WHAT YOU HAVE TO DO: Say how many lines in the records hold the word "agent", and give nothing but that number.

DATASET EXTRACT:
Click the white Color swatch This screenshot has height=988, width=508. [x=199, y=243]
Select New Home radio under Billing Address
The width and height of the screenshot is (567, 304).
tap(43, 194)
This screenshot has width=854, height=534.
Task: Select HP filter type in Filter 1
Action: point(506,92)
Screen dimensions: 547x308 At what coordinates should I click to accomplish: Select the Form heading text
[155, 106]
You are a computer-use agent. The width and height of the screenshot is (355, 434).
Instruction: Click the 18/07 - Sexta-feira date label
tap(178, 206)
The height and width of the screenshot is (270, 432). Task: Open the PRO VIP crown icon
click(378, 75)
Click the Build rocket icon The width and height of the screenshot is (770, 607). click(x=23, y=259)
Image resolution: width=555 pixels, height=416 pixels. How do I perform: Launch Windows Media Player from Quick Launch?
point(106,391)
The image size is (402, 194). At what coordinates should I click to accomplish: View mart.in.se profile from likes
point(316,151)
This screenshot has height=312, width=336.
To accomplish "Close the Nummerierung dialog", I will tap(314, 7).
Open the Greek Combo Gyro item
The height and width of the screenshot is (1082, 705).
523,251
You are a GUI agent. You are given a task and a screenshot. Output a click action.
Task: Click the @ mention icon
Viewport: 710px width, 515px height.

OUTPUT OF THE TASK: 2